** What you have to do **
Produce an exact copy of the data below.
# # # # # # #
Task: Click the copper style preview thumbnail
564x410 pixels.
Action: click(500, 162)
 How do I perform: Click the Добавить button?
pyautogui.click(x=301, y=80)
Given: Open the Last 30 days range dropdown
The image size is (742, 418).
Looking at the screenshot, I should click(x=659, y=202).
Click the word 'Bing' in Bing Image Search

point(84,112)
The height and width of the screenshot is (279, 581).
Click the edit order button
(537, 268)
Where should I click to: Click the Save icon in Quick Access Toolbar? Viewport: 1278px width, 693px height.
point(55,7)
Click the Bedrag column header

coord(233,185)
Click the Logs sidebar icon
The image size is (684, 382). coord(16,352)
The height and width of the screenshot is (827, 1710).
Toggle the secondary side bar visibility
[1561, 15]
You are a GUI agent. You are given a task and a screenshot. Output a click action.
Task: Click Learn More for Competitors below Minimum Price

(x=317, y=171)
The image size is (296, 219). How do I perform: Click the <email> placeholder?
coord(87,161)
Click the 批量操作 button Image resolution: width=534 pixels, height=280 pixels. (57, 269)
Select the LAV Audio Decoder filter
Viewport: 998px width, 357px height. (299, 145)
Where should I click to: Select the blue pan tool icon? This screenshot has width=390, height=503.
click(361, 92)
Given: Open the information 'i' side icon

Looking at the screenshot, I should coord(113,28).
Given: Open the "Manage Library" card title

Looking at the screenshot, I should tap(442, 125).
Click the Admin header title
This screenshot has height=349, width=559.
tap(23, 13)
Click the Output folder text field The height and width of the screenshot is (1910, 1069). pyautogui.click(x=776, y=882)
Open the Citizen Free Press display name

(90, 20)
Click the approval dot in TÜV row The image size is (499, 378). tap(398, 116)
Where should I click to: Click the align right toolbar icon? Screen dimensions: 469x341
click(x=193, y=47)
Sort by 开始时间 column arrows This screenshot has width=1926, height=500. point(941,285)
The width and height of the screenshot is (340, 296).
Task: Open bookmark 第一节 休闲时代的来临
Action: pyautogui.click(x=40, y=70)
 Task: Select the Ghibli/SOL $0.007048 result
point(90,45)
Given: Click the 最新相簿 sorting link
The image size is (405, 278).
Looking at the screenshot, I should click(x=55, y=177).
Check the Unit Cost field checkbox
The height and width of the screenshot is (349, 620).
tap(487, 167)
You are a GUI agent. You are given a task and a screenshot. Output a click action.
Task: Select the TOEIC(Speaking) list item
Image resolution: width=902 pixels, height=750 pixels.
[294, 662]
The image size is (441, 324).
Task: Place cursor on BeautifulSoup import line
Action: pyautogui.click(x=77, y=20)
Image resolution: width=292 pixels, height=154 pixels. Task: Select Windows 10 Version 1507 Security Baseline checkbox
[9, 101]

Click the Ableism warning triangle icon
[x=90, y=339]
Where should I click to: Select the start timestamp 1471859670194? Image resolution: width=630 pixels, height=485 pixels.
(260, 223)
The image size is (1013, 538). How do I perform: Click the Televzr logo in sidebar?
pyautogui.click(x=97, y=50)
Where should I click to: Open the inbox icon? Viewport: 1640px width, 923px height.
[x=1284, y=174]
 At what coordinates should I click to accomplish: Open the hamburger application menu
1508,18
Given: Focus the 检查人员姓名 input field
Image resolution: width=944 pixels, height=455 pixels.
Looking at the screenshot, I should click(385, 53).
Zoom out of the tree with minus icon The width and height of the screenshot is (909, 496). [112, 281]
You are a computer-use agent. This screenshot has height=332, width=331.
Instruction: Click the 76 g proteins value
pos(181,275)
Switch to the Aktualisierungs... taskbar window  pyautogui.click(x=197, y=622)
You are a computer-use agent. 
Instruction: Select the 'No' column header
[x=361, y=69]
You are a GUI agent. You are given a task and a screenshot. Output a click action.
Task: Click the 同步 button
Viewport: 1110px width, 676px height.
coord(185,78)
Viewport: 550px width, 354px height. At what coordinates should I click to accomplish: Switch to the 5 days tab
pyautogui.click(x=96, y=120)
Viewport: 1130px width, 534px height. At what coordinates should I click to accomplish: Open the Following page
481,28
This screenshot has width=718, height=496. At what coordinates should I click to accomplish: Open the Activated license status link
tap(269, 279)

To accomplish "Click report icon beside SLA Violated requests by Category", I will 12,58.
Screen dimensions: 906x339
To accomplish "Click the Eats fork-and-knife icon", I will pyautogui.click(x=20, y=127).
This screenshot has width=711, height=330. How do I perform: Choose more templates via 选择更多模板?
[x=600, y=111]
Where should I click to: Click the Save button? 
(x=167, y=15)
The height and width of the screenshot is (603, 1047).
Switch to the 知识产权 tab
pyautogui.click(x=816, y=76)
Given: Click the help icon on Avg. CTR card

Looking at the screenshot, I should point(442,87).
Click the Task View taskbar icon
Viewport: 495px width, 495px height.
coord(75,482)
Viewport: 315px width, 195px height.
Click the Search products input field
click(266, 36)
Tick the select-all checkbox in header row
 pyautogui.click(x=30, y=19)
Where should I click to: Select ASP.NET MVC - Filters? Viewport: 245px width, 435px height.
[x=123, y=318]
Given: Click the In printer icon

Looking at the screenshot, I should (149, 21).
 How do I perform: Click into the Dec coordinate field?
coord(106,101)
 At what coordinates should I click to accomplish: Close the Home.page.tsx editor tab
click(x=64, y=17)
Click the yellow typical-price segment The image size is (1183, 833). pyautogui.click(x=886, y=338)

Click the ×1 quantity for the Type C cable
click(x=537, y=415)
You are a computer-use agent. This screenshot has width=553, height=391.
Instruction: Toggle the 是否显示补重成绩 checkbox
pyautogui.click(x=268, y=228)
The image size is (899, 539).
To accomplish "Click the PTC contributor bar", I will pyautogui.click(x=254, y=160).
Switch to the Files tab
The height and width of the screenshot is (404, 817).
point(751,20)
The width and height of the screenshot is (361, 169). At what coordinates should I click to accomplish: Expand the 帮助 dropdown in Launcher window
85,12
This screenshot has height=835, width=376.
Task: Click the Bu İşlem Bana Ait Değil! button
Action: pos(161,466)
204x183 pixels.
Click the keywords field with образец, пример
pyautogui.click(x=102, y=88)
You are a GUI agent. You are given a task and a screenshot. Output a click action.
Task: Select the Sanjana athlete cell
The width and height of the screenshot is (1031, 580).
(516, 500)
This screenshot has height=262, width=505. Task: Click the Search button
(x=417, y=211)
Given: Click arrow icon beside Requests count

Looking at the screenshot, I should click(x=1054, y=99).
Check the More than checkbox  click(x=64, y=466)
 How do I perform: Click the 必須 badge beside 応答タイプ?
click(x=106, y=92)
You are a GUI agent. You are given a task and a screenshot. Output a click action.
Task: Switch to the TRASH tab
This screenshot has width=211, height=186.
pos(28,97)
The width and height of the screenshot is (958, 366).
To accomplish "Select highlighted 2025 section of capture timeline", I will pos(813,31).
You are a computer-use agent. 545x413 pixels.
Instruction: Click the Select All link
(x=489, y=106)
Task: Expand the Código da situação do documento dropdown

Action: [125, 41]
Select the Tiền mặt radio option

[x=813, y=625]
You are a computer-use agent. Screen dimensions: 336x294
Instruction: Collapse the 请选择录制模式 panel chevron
# # # # # # #
** Result **
Task: Click the copper style preview thumbnail
564x410 pixels.
Action: click(500, 162)
 How do I perform: Click the Добавить button?
pyautogui.click(x=301, y=80)
Given: Open the Last 30 days range dropdown
The image size is (742, 418).
Looking at the screenshot, I should click(x=659, y=202).
Click the word 'Bing' in Bing Image Search

point(84,112)
The height and width of the screenshot is (279, 581).
Click the edit order button
(537, 268)
Where should I click to: Click the Save icon in Quick Access Toolbar? Viewport: 1278px width, 693px height.
point(55,7)
Click the Bedrag column header

coord(233,185)
Click the Logs sidebar icon
The image size is (684, 382). coord(16,352)
The height and width of the screenshot is (827, 1710).
Toggle the secondary side bar visibility
[1561, 15]
You are a GUI agent. You are given a task and a screenshot. Output a click action.
Task: Click Learn More for Competitors below Minimum Price

(x=317, y=171)
The image size is (296, 219). How do I perform: Click the <email> placeholder?
coord(87,161)
Click the 批量操作 button Image resolution: width=534 pixels, height=280 pixels. (57, 269)
Select the LAV Audio Decoder filter
Viewport: 998px width, 357px height. (299, 145)
Where should I click to: Select the blue pan tool icon? This screenshot has width=390, height=503.
click(361, 92)
Given: Open the information 'i' side icon

Looking at the screenshot, I should coord(113,28).
Given: Open the "Manage Library" card title

Looking at the screenshot, I should tap(442, 125).
Click the Admin header title
This screenshot has height=349, width=559.
tap(23, 13)
Click the Output folder text field The height and width of the screenshot is (1910, 1069). pyautogui.click(x=776, y=882)
Open the Citizen Free Press display name

(90, 20)
Click the approval dot in TÜV row The image size is (499, 378). tap(398, 116)
Where should I click to: Click the align right toolbar icon? Screen dimensions: 469x341
click(x=193, y=47)
Sort by 开始时间 column arrows This screenshot has width=1926, height=500. point(941,285)
The width and height of the screenshot is (340, 296).
Task: Open bookmark 第一节 休闲时代的来临
Action: pyautogui.click(x=40, y=70)
 Task: Select the Ghibli/SOL $0.007048 result
point(90,45)
Given: Click the 最新相簿 sorting link
The image size is (405, 278).
Looking at the screenshot, I should click(x=55, y=177).
Check the Unit Cost field checkbox
The height and width of the screenshot is (349, 620).
tap(487, 167)
You are a GUI agent. You are given a task and a screenshot. Output a click action.
Task: Select the TOEIC(Speaking) list item
Image resolution: width=902 pixels, height=750 pixels.
[294, 662]
The image size is (441, 324).
Task: Place cursor on BeautifulSoup import line
Action: pyautogui.click(x=77, y=20)
Image resolution: width=292 pixels, height=154 pixels. Task: Select Windows 10 Version 1507 Security Baseline checkbox
[9, 101]

Click the Ableism warning triangle icon
[x=90, y=339]
Where should I click to: Select the start timestamp 1471859670194? Image resolution: width=630 pixels, height=485 pixels.
(260, 223)
The image size is (1013, 538). How do I perform: Click the Televzr logo in sidebar?
pyautogui.click(x=97, y=50)
Where should I click to: Open the inbox icon? Viewport: 1640px width, 923px height.
[x=1284, y=174]
 At what coordinates should I click to accomplish: Open the hamburger application menu
1508,18
Given: Focus the 检查人员姓名 input field
Image resolution: width=944 pixels, height=455 pixels.
Looking at the screenshot, I should click(385, 53).
Zoom out of the tree with minus icon The width and height of the screenshot is (909, 496). [112, 281]
You are a computer-use agent. This screenshot has height=332, width=331.
Instruction: Click the 76 g proteins value
pos(181,275)
Switch to the Aktualisierungs... taskbar window  pyautogui.click(x=197, y=622)
You are a computer-use agent. 
Instruction: Select the 'No' column header
[x=361, y=69]
You are a GUI agent. You are given a task and a screenshot. Output a click action.
Task: Click the 同步 button
Viewport: 1110px width, 676px height.
coord(185,78)
Viewport: 550px width, 354px height. At what coordinates should I click to accomplish: Switch to the 5 days tab
pyautogui.click(x=96, y=120)
Viewport: 1130px width, 534px height. At what coordinates should I click to accomplish: Open the Following page
481,28
This screenshot has width=718, height=496. At what coordinates should I click to accomplish: Open the Activated license status link
tap(269, 279)

To accomplish "Click report icon beside SLA Violated requests by Category", I will 12,58.
Screen dimensions: 906x339
To accomplish "Click the Eats fork-and-knife icon", I will pyautogui.click(x=20, y=127).
This screenshot has width=711, height=330. How do I perform: Choose more templates via 选择更多模板?
[x=600, y=111]
Where should I click to: Click the Save button? 
(x=167, y=15)
The height and width of the screenshot is (603, 1047).
Switch to the 知识产权 tab
pyautogui.click(x=816, y=76)
Given: Click the help icon on Avg. CTR card

Looking at the screenshot, I should point(442,87).
Click the Task View taskbar icon
Viewport: 495px width, 495px height.
coord(75,482)
Viewport: 315px width, 195px height.
Click the Search products input field
click(266, 36)
Tick the select-all checkbox in header row
 pyautogui.click(x=30, y=19)
Where should I click to: Select ASP.NET MVC - Filters? Viewport: 245px width, 435px height.
[x=123, y=318]
Given: Click the In printer icon

Looking at the screenshot, I should (149, 21).
 How do I perform: Click into the Dec coordinate field?
coord(106,101)
 At what coordinates should I click to accomplish: Close the Home.page.tsx editor tab
click(x=64, y=17)
Click the yellow typical-price segment The image size is (1183, 833). pyautogui.click(x=886, y=338)

Click the ×1 quantity for the Type C cable
click(x=537, y=415)
You are a computer-use agent. This screenshot has width=553, height=391.
Instruction: Toggle the 是否显示补重成绩 checkbox
pyautogui.click(x=268, y=228)
The image size is (899, 539).
To accomplish "Click the PTC contributor bar", I will pyautogui.click(x=254, y=160).
Switch to the Files tab
The height and width of the screenshot is (404, 817).
point(751,20)
The width and height of the screenshot is (361, 169). At what coordinates should I click to accomplish: Expand the 帮助 dropdown in Launcher window
85,12
This screenshot has height=835, width=376.
Task: Click the Bu İşlem Bana Ait Değil! button
Action: pos(161,466)
204x183 pixels.
Click the keywords field with образец, пример
pyautogui.click(x=102, y=88)
You are a GUI agent. You are given a task and a screenshot. Output a click action.
Task: Select the Sanjana athlete cell
The width and height of the screenshot is (1031, 580).
(516, 500)
This screenshot has height=262, width=505. Task: Click the Search button
(x=417, y=211)
Given: Click arrow icon beside Requests count

Looking at the screenshot, I should click(x=1054, y=99).
Check the More than checkbox  click(x=64, y=466)
 How do I perform: Click the 必須 badge beside 応答タイプ?
click(x=106, y=92)
You are a GUI agent. You are given a task and a screenshot. Output a click action.
Task: Switch to the TRASH tab
This screenshot has width=211, height=186.
pos(28,97)
The width and height of the screenshot is (958, 366).
To accomplish "Select highlighted 2025 section of capture timeline", I will pos(813,31).
You are a computer-use agent. 545x413 pixels.
Instruction: Click the Select All link
(x=489, y=106)
Task: Expand the Código da situação do documento dropdown

Action: [125, 41]
Select the Tiền mặt radio option

[x=813, y=625]
You are a computer-use agent. Screen dimensions: 336x294
Instruction: Collapse the 请选择录制模式 panel chevron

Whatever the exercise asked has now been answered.